Ode to Narcissism
I am 23 years old and past my prime.
True story. Not that it matters.
kateapproximately@gmail.com
AIM: kateapproximated
No Extra-Credit.
I think that maybe my father raised me the way that he did, in part, to harden me and to prepare me for the “real world.” There’s a lot of things he has done that I don’t necessarily agree with, but I think he did what he knew how to do. I won’t get into the details now - maybe I’ll post something more in-depth when I’m feeling more emotional.
I tend to stand up for myself and for what I believe in, even when I know it will make me unpopular or disliked. That is just the way that I am - and no, I’m not claiming to be a saint. Sometimes I can stand up for myself and my beliefs in a way that is not entirely appropriate to the situation. As I’ve grown older, and more mature, I’ve learned to do this less and less. It’s more than just learning, or being afraid of the consequences - it’s not wanting to do this anymore, or not even feeling the desire to do this. The desire’s still here, and still flairs up sometimes, but generally I keep it in check.
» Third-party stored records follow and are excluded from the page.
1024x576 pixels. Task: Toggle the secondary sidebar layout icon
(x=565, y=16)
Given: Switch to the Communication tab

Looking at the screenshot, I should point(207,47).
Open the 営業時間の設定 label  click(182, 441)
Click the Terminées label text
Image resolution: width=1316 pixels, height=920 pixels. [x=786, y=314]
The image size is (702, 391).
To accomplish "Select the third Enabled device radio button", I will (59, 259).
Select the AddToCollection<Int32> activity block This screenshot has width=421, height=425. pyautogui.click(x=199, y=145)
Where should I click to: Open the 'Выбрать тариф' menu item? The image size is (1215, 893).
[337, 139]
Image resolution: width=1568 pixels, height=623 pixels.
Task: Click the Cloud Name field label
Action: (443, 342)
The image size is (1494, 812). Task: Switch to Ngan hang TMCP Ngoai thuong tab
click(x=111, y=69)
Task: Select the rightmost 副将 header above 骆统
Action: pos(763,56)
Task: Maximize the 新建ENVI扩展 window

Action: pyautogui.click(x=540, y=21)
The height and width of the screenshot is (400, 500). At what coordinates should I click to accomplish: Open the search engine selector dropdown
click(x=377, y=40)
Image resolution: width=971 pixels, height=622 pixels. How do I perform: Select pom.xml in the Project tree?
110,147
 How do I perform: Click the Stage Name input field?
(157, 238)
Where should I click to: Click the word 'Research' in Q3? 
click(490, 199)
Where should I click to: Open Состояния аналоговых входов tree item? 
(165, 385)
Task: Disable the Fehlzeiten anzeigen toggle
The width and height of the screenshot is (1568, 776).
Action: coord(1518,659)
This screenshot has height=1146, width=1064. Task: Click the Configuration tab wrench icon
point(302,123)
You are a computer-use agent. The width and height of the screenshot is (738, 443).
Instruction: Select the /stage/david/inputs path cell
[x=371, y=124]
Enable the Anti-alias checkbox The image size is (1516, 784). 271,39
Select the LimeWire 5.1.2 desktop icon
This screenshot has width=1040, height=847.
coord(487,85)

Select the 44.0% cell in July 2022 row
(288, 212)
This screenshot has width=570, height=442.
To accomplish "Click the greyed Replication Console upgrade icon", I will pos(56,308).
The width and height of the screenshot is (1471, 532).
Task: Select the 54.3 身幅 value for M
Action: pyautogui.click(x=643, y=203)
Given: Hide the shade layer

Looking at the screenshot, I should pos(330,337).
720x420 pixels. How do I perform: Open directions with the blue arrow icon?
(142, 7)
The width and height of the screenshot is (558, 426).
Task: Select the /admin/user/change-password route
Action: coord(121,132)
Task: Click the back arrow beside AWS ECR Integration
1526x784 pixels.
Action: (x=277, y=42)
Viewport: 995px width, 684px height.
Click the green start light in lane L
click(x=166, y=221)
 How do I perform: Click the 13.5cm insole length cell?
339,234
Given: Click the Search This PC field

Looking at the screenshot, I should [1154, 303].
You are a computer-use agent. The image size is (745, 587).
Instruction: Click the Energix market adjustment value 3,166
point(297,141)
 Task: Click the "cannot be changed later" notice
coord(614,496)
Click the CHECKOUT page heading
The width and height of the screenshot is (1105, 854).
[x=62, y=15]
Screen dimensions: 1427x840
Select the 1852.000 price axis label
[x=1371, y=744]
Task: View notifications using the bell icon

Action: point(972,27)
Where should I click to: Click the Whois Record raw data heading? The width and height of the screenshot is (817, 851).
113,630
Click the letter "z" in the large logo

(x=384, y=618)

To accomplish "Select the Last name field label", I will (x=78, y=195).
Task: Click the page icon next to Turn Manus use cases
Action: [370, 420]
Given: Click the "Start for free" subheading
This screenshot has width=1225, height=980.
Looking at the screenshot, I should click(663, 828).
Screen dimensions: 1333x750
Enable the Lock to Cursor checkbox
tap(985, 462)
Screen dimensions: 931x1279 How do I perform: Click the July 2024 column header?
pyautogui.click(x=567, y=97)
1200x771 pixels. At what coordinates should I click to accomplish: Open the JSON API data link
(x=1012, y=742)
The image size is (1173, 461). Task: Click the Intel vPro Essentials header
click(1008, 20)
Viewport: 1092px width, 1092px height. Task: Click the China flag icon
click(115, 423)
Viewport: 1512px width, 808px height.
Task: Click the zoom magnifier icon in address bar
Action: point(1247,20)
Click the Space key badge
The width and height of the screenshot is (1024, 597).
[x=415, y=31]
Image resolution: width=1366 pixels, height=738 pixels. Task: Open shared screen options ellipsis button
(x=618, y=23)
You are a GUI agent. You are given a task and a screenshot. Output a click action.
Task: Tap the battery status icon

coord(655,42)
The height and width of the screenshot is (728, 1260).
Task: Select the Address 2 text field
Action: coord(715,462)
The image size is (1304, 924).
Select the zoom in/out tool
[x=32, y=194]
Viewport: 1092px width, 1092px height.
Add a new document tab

An example of my temper getting the better of me can be found in this e-mail exchange between myself and my professor concerning extra credit:
My Professor:
“No extra-credit. I’ve never quite understood the concept of “extra” credit when all I want is the regular credit assignments completed.”
My Response:
“Dr. __________:
I suppose I understand where you are coming from. However, maybe the “Extra Credit” concept is for students, like myself, who had special circumstances prevent them from completing the original assignment (like a family emergency).
However, as you, on principal, do not offer extra credit, the point is moot.
I’ll take the grade reduction. I don’t really have a choice.
Thank you for your time.”
Probably not the best way I could’ve handled that, but whatever.